Doctor of Philosophy

Program

Theory and Criticism

Supervisor

Schaffer, Scott.

2nd Supervisor

Savino, Lucas.

Abstract

The “Final Frontier” is the Cosmic Order of Coloniality. The frontier, the final frontier, the new frontier, the endless frontier, all oft-used analogies for outer space. This cosmic order, hegemonically superior since the late 1960s, even while losing popular and political power, orders the very essence of Western space exploration, its future, and possibilities. The Final Frontier is a totalizing and finalizing conception of Man and his future. Such an order reduces ways of knowing and being to colonial and capitalist modes, where all things are reduced to exploitation. In this, the future of the final frontier is hardly a future; it is a death march masked as salvation. Part of this appearance of salvation and actuality of death comes from the Puritan values that have stayed within the American cultural landscape, transformed into its secular counterpart: Survival, another aspect is that of the glorification of What Has Been, which is death. This glorification of death is itself concealed by the valuation of control and power, the expansion of the State and land. While the Final Frontier as a cosmic order is one of exploitation and control, this does not mean there is no Hope for a future. Indeed, while this work looks at the ways in which coloniality manifests in the American cosmic order in different forms (the values and norms of space advocates, the use of frontierism in space policy and the public perceptions of the goals of space exploration), there is another way—it is not hegemonic, nor an easy road, but through the decolonization of the American narrative of space exploration lies a way forward: Hope, Cosmic Awe and Cosmic Revolution, the engagement with the unique material conditions of outer space that can impact socio-economic and political forms as well as the oft mentioned feeling of connection with the cosmos.
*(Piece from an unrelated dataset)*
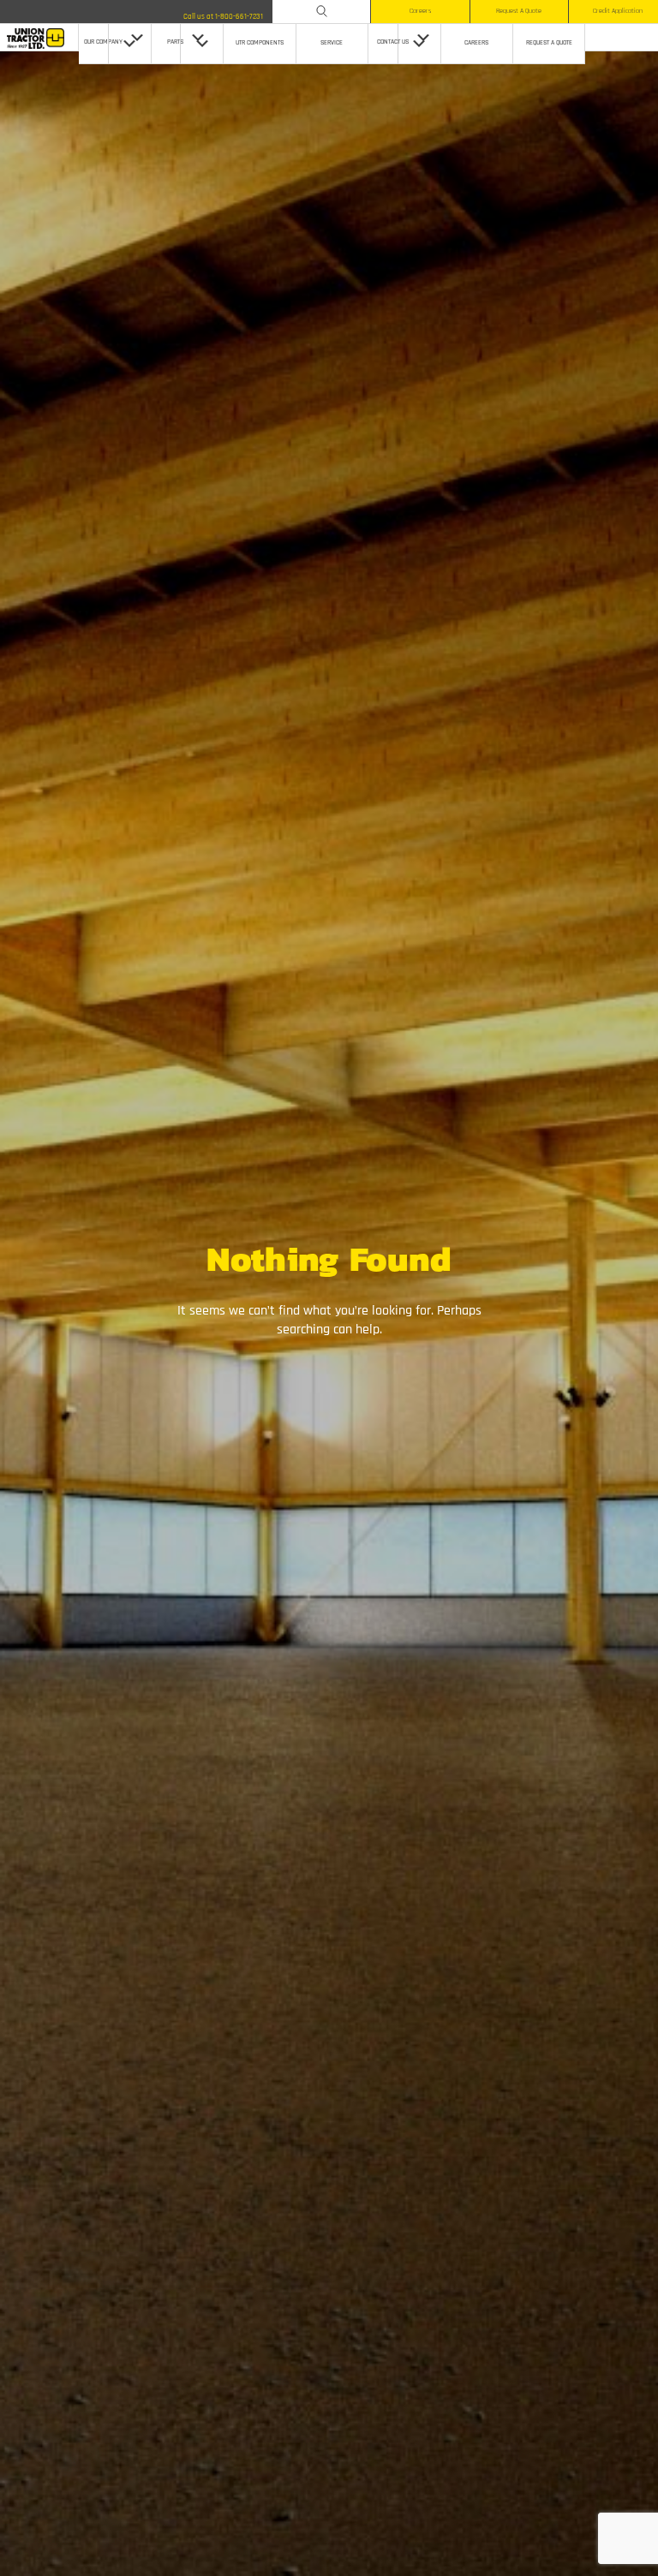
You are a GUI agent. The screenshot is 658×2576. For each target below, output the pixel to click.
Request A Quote (518, 11)
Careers (420, 11)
It is through this that humanity can move away from space, as a frontier—a place to be conquered, but to space as an already existing part of the ecological system of which humanity already belongs.

Summary for Lay Audience

Outer space has long been considered the Final Frontier. But what does this metaphor bring with it into the future in space? I argue that the use of this metaphor signals that colonial practices are still present in American society and risk entering the future.